Tatlin headed IZO, the visual arts section of Lunacharsky’s commissariat. Recognising Kandinsky’s international status as an innovator, IZO gave him the important role of reorganising art education and museums. Together with the younger Alexander Rodchenko he founded 22 provincial museums and acquired the important collections of Russian avant-guard art which now grace museums in Russia and the ex-Soviet republics . Tatlin, Kasimir Malevich, Kandinsky, Marc Chagall, Lyubov Popova, Varvara Stepanova , Rodchenko, El Lissitzky and others taught at the newly created VkHUTEMAS, SVOMAS and other art schools where they pioneered innovatory teaching methods which were to influence the Bauhaus.

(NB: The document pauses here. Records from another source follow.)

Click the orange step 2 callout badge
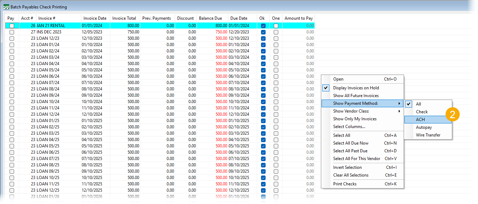 point(452,115)
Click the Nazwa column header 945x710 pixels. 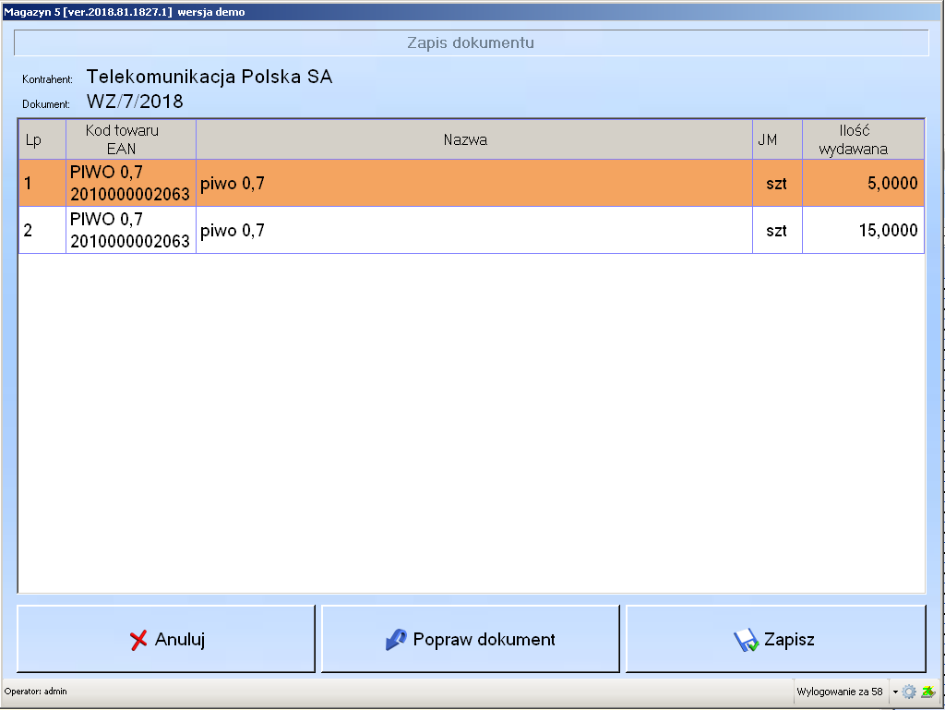point(473,139)
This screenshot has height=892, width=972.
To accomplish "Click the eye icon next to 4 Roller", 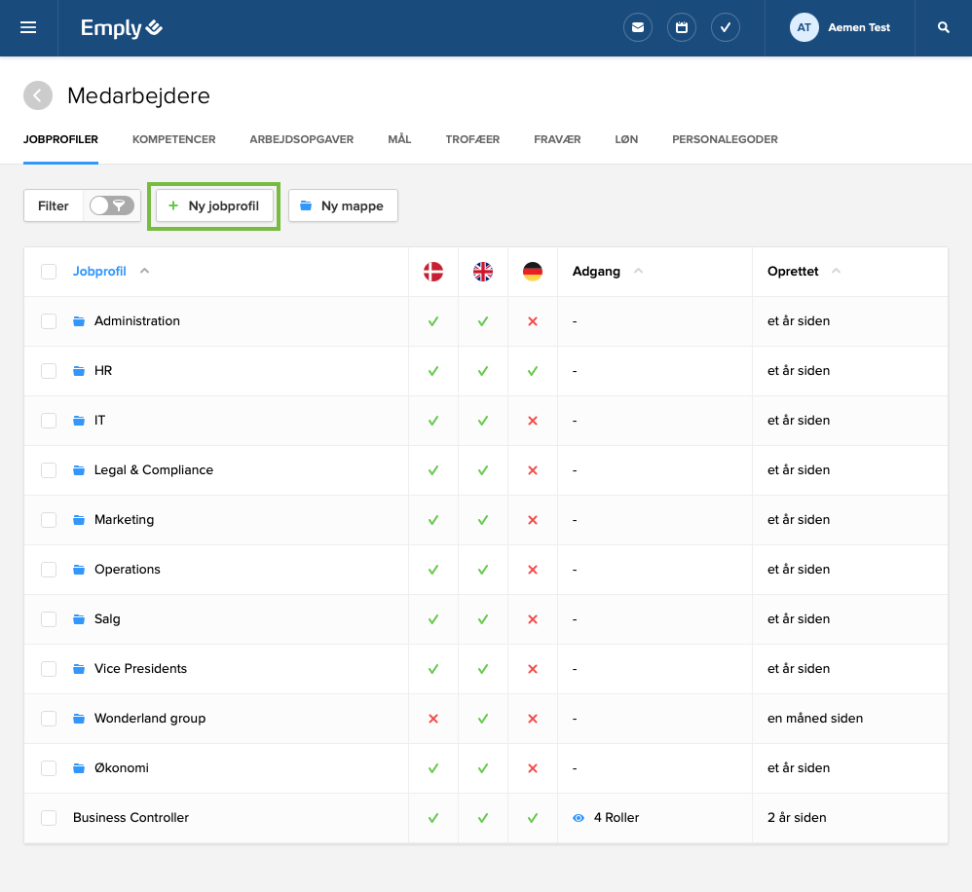I will pyautogui.click(x=579, y=818).
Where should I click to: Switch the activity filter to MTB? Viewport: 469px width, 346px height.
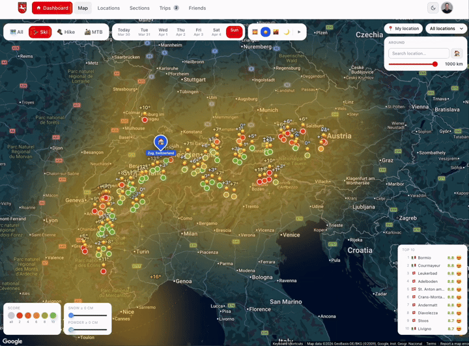click(x=94, y=32)
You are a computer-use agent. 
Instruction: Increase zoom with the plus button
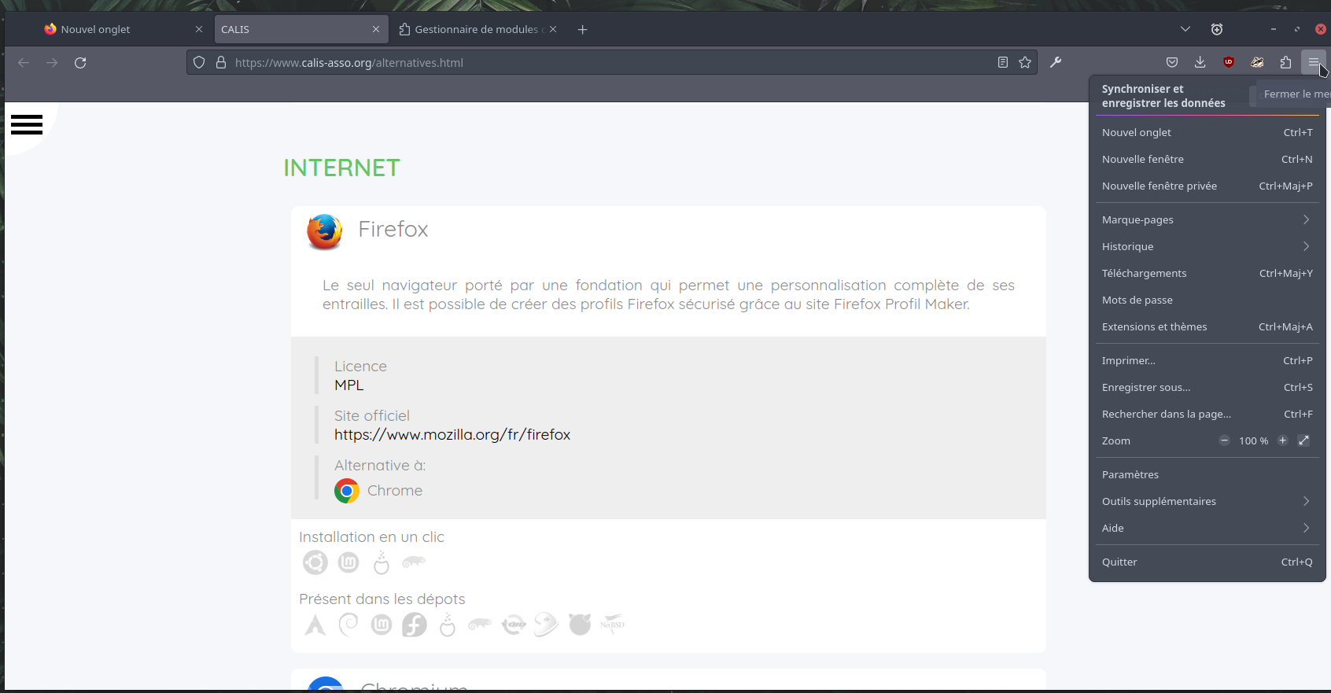pos(1282,440)
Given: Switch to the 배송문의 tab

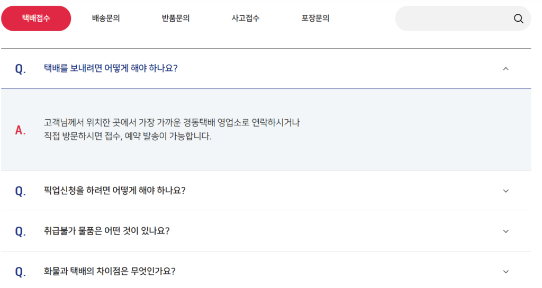Looking at the screenshot, I should point(106,19).
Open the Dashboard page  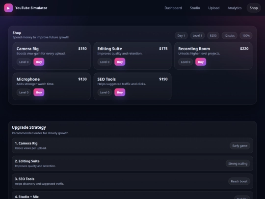click(x=173, y=8)
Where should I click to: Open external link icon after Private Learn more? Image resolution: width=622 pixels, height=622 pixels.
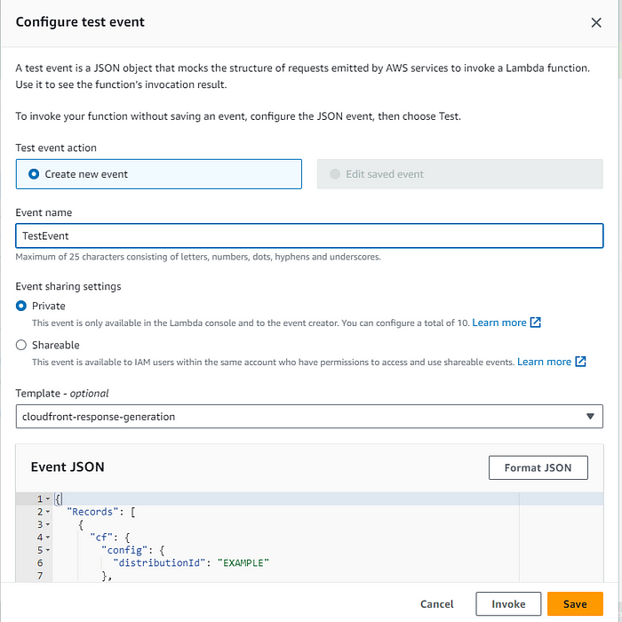pyautogui.click(x=536, y=323)
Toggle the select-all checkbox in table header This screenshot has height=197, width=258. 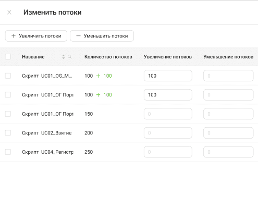[8, 57]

The debates about the role of art and artists raged on. Malevich and his UNOVIS group argued that the researches of innovatory artists would act as prototypes for practical application in architecture and design. Others took a less social view: Chagall continued his poetic depictions of his personal response to life, while Kandinsky pursued his investigations into the communication of heightened spiritual states of mind via colour, line and form.

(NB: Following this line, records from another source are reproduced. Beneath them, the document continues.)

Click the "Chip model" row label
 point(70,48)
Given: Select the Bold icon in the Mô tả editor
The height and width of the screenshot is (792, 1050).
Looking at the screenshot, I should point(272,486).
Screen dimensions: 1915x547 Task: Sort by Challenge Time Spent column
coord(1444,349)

Viewing such work as bourgeois self-indulgence, the politically engaged left heeded Mayakovsky’s dictum: ” the streets are our brushes the squares our palettes“. They created ‘agit-prop ’ (agitation and propaganda) using their talents to decorate propaganda trains and boats, make Rosta street posters and organise public pageants and events. For example in 1920 Natan Altman and other artists involved 2,000 members of the Petrograd proletariat in the re-enactment of the storming of the Winter Palace which included decorating buildings with gigantic abstract banners and using factory sirens and arc lights.
Some Marxists, led by Tatlin and Rodchenko called for the abolition of the art object which they saw as an exchangeable commodity belonging to the bourgeois past. Artists must leave their ivory towers and construct the new Socialist state alongside other workers by putting art at the service of the revolution. They became known as the Constructivists and put the experiments conducted in the new art schools to practical use by designing posters, books, ceramics, theatre sets, etc. for the masses. Under the slogan ‘Art into Production’ artists were to go into the factories to create modernist, mass produced designs because the new social order demanded new materials and new forms. For example, Popova and Stepanova designed textiles printed with the abstracted motifs of modernity : the zigzag of electricity, the whirl of aeroplane propellors, the cogs and wheels of trains and tractors. Popova, who had begun her life as a painter is reputed to have said: ’ No artistic success has given me such satisfaction as the sight of a peasant or a worker buying a length of material designed by me.’
Meanwhile, artists such as Alexander Deineka argued that modernism was inaccessible to the masses. This was indeed often true. Abstract street decorations were said to frighten the horses. No less committed to the revolution, they argued for a representational art which would carry revolutionary messages. Seen as reactionary by the Constructivists they were the forerunners of Socialist Realism. The dilemma of creating innovatory art which is also accessible to the masses has yet to be resolved.